8 things you've got to know about Design Thinking

8 things you've got to know about Design Thinking

In today's competitive market, companies must innovate, move fast and be creative. In the case of established companies, with more traditional culture, innovation provides a way to stay at the top, while out-competing new, fresh competitors. In the case of startups, they need to maximize their effort in order to get to product-market fit. Design thinking methods can optimize their scarce resources by focusing on their users and their needs.

Done Right, Design Thinking...

·       Captures the mindsets and needs of the people you're creating for.

·       Paints a picture of the opportunities based on the needs of these people.

·       Leads you to innovative new solutions starting with quick, low-fidelity experiments that provide learning and gradually increase fidelity.

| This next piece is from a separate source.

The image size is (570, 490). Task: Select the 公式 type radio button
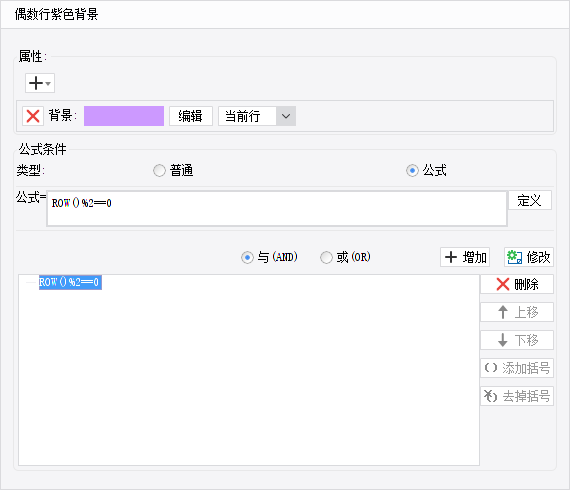412,170

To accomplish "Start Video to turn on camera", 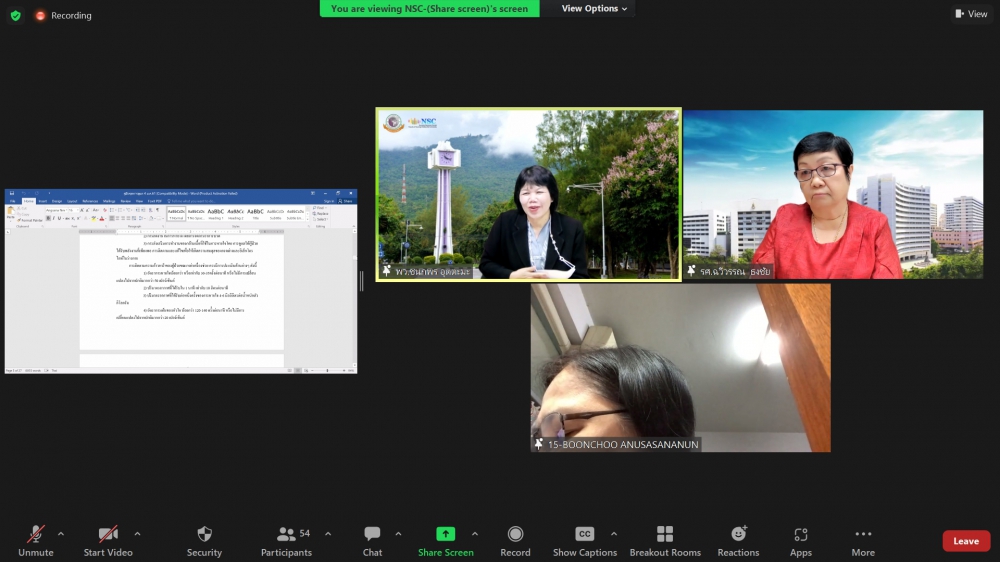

Design Thinking can apply to:

·       Product design

·       Service and experience design

·       Organizational change and transformation

In the last few years, I've been facilitating design sprints and design thinking workshops all over the worlds and they are a great tool to solve challenges and create out-of-the-box-product, fast. In this article, I'd like to share 8 ways Design Thinking can help your company solve a challenge or create a better product.


1.  Solve Challenges

I guess an easy way to begin to understand the value of design thinking is by exploring what it is. It is a problem-solving strategy whose focus is to get people to break out of the natural patterns. It is a methodology used by designers to solve complex problems and find desirable solutions. It revolves around a deep interest in developing an understanding of the people for whom we’re designing products or services. It helps us observe and develop empathy with our customers. It is a process of questioning: questioning the problem, questioning assumptions, and questioning the implications. It is extremely useful in tackling problems, by re-framing the problem in human-centric ways, developing ideas, and adopting a practical approach in prototyping and testing.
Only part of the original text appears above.